» **TEXT SHOWN**
⟨

Plastic surgery patients trust their surgeons to deliver safe procedures and honest assessments of realistic outcomes. When that trust is broken through negligence, patients may suffer disfigurement, chronic pain, infection, or the need for costly corrective procedures. Florida law allows patients to pursue medical malpractice claims against plastic surgeons who fail to meet professional standards, but not every disappointing outcome qualifies as malpractice.
The distinction between negligence and an accepted surgical risk is often the central question in plastic surgery malpractice cases. Understanding this distinction, along with Florida’s specific legal requirements, is essential for anyone considering a lawsuit against a plastic surgeon.
What Makes a Plastic Surgery Outcome Medical Malpractice?
The Difference Between Negligence and Known Complications
All surgical procedures carry inherent risks. According to the American Society of Plastic Surgeons (2018), outpatient plastic surgery has an overall complication rate of 0.98%, with hematoma accounting for over 80% of complications requiring a return to the operating room. Infection occurs in approximately 0.06% of cases, and blood clot complications occur in 0.05%.
These complications can occur even when a surgeon performs the procedure correctly. A complication that falls within the known risks of a properly performed procedure is generally not malpractice. Malpractice occurs when the surgeon’s conduct falls below the prevailing professional standard of care and that substandard care causes injury.

⟩

» **TASKS**
1 – Answer these from the text on plastic surgery malpractice:
(a) Which state's law does the text discuss?
(b) What overall complication rate for outpatient plastic surgery does it give?
(c) About what share of cases involve infection?
2 – Rewrite the stretch of the plastic surgery malpractice text from "The distinction between" through "a plastic surgeon.", renaming "lawsuit" as "legal claim".
3 – Carry the text on plastic surgery malpractice further from where it stops.
These records were taken from a different source.

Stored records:

⟨

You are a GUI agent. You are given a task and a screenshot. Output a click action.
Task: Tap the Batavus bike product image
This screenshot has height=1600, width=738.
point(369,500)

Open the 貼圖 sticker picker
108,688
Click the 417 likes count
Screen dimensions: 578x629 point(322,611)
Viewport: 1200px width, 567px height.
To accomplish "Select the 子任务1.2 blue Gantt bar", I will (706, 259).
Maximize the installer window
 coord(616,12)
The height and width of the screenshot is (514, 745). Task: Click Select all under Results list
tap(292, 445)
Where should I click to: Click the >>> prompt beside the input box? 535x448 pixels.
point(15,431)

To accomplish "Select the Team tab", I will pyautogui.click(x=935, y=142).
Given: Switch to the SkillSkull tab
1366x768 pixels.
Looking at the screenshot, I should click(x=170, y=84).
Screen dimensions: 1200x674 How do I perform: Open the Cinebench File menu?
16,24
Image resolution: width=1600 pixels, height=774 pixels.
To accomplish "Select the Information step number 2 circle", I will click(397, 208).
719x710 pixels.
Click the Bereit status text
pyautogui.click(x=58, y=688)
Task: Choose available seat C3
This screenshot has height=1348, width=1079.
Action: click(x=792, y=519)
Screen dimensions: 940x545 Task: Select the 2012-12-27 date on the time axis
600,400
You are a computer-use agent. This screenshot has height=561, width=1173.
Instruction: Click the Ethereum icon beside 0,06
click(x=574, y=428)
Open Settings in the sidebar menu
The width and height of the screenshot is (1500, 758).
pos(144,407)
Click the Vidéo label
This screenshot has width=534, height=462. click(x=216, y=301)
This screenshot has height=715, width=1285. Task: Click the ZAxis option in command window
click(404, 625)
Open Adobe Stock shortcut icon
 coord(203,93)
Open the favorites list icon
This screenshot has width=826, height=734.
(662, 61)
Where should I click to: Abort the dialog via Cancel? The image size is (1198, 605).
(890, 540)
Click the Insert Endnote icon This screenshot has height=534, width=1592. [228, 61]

⟩

» **RESPONSES TO THE TASKS**
1 –
(a) Florida
(b) 0.98%
(c) About 0.06%

2 –
The distinction between negligence and an accepted surgical risk is often the central question in plastic surgery malpractice cases. Understanding this distinction, along with Florida’s specific legal requirements, is essential for anyone considering a legal claim against a plastic surgeon.

3 –
The question is not whether something went wrong but whether the surgeon did something wrong.
Understanding Florida’s Standard of Care for Plastic Surgeons
Under Fla. Stat. § 766.102, Florida holds medical professionals to “that level of care, skill, and treatment which, in light of all relevant surrounding circumstances, is recognized as acceptable and appropriate by reasonably prudent similar health care providers.”
For plastic surgeons, this means the standard is set by what other board-certified plastic surgeons would consider acceptable. Florida has largely abandoned the locality rule, meaning your surgeon is held to a national professional standard for clinical care rather than just what is customary in your local community.
When a plastic surgeon practices within their specialty, they must meet the standard expected of a specialist. A general surgeon performing a facelift would be judged against what a plastic surgeon specializing in facial procedures would do.
When Cosmetic Dissatisfaction Crosses Into Malpractice
Unhappiness with aesthetic results does not automatically constitute malpractice. Patients may have unrealistic expectations, or results may fall within the range of acceptable outcomes even if they are not what the patient hoped for.
However, cosmetic dissatisfaction can become actionable when the outcome reflects a departure from the standard of care. Examples include asymmetry caused by improper surgical technique, visible scarring from poor incision placement, nerve damage from reckless tissue handling, or results that no competent plastic surgeon would consider acceptable.
The challenge in cosmetic cases is proving that the outcome was not simply an acceptable variation but rather the product of negligent technique.
What Must You Prove to Sue a Plastic Surgeon in Florida?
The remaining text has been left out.